RECORDS FOR THIS TASK →
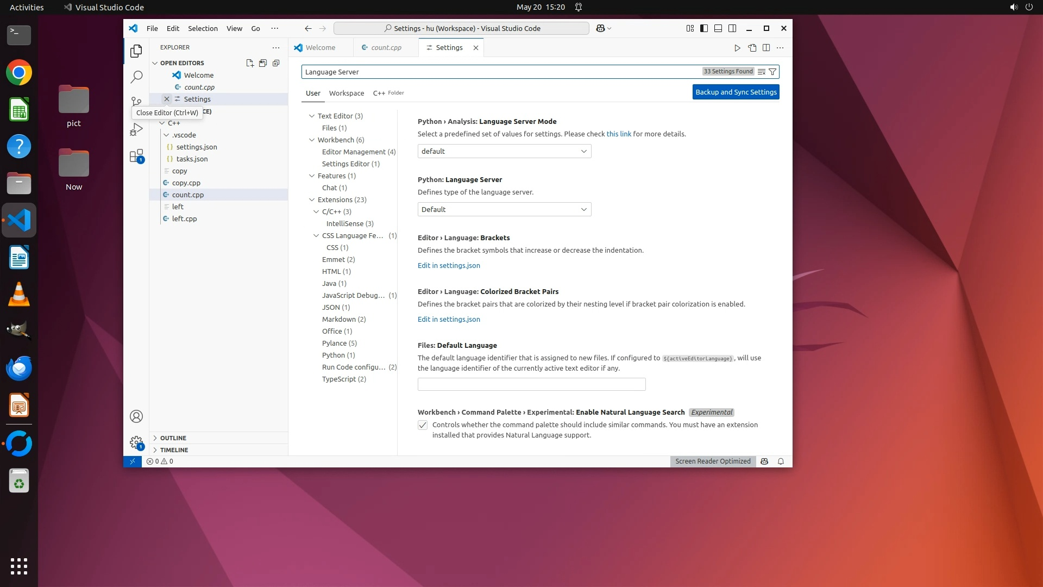Click the filter settings funnel icon

772,72
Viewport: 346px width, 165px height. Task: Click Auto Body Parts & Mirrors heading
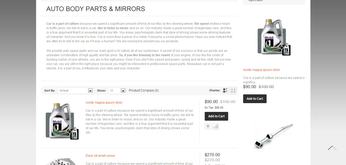coord(96,9)
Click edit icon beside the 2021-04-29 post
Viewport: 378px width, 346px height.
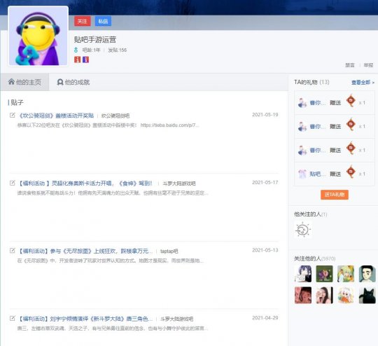13,318
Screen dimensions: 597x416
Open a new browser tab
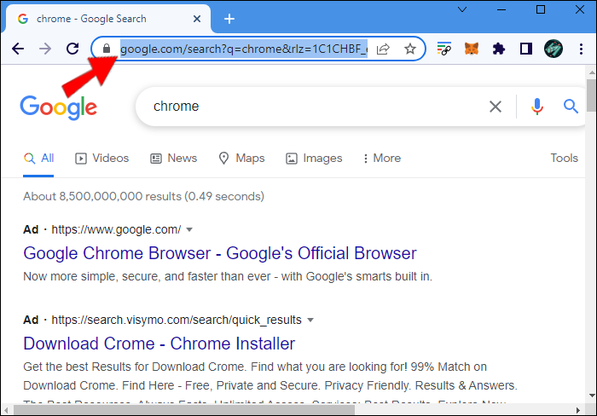click(x=229, y=19)
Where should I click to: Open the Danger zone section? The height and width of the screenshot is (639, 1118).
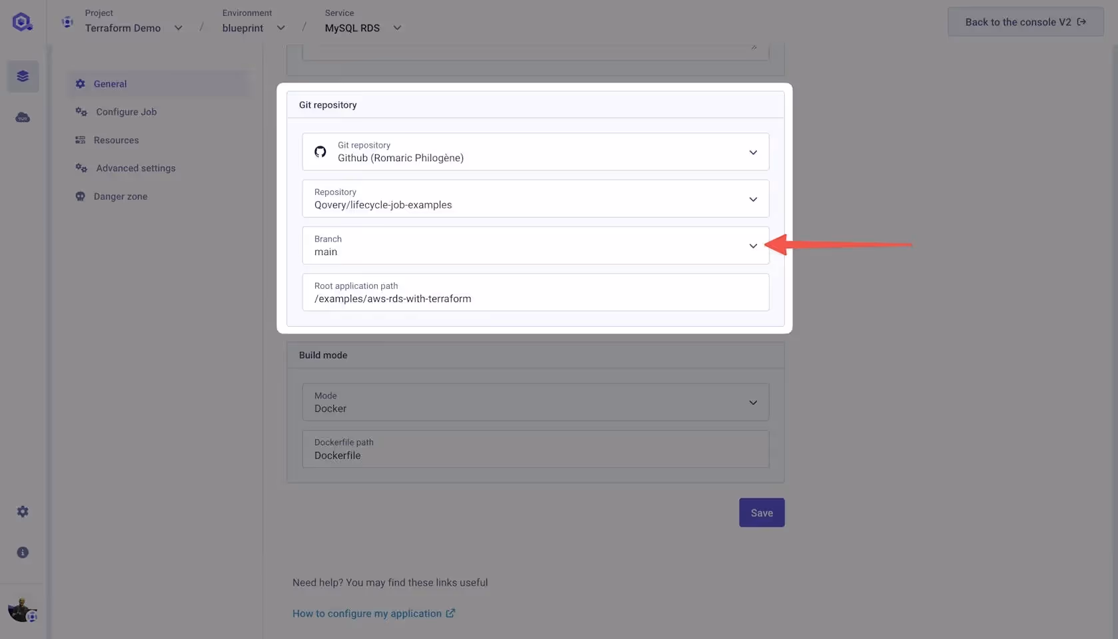click(x=120, y=196)
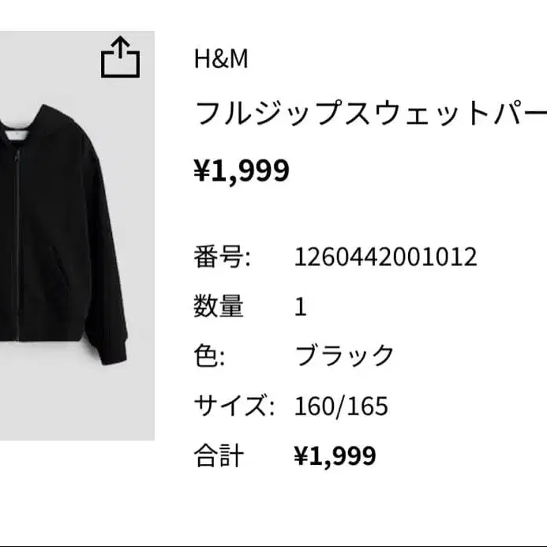The width and height of the screenshot is (547, 547).
Task: Click the hoodie pocket in the photo
Action: (59, 267)
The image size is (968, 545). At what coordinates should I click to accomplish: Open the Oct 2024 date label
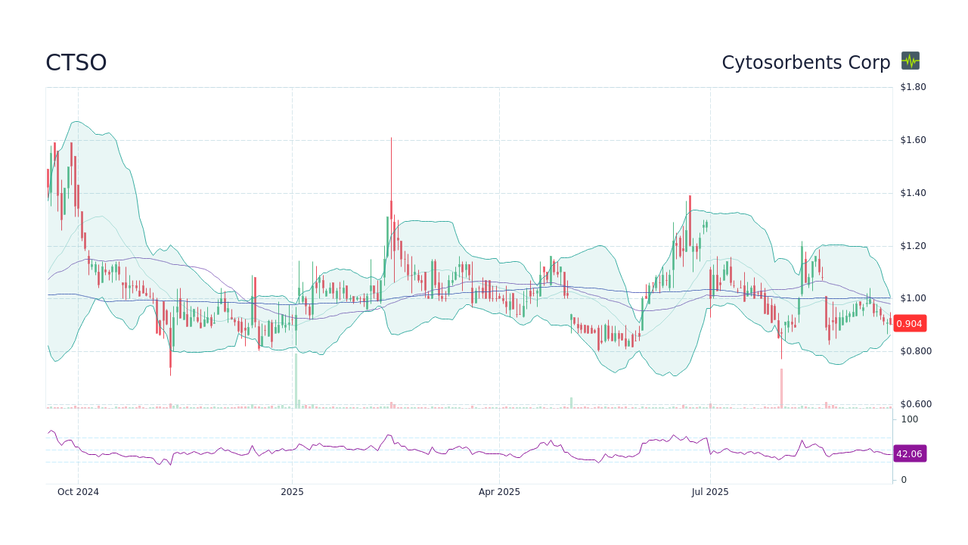(78, 492)
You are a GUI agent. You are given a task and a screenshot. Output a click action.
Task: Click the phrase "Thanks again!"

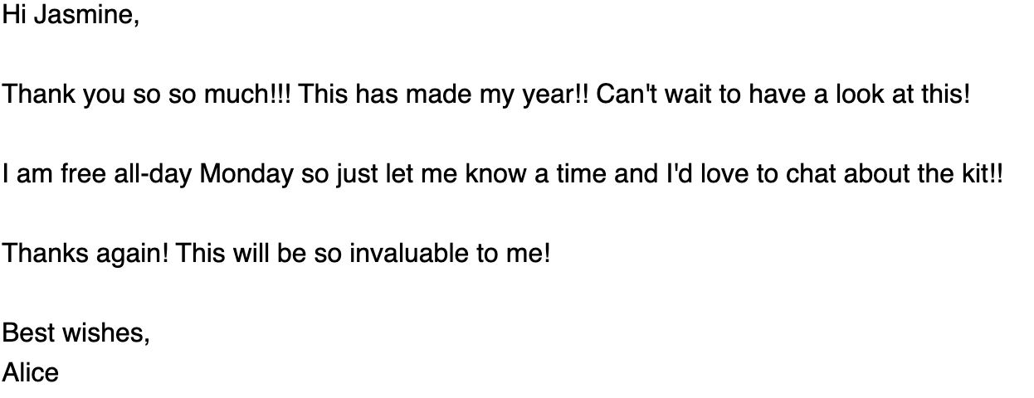(86, 255)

YOUR OBJECTIVE →
Rewrite the entire listing above, switching "Viewport" to "Display" wherever it appears and keeping everything else the same. Omit the pictures.

FULL ANSWER →
Click the filter settings funnel icon

772,72
Display: 346px width, 165px height. Task: Click Auto Body Parts & Mirrors heading
coord(96,9)
Click edit icon beside the 2021-04-29 post
Display: 378px width, 346px height.
13,318
Screen dimensions: 597x416
Open a new browser tab
click(x=229, y=19)
Where should I click to: Open the Danger zone section? The height and width of the screenshot is (639, 1118).
click(x=120, y=196)
The width and height of the screenshot is (547, 547).
Task: Click the hoodie pocket in the photo
Action: (59, 267)
The image size is (968, 545). At what coordinates should I click to accomplish: Open the Oct 2024 date label
(78, 492)
You are a GUI agent. You are given a task and a screenshot. Output a click action.
Task: Click the phrase "Thanks again!"

(86, 255)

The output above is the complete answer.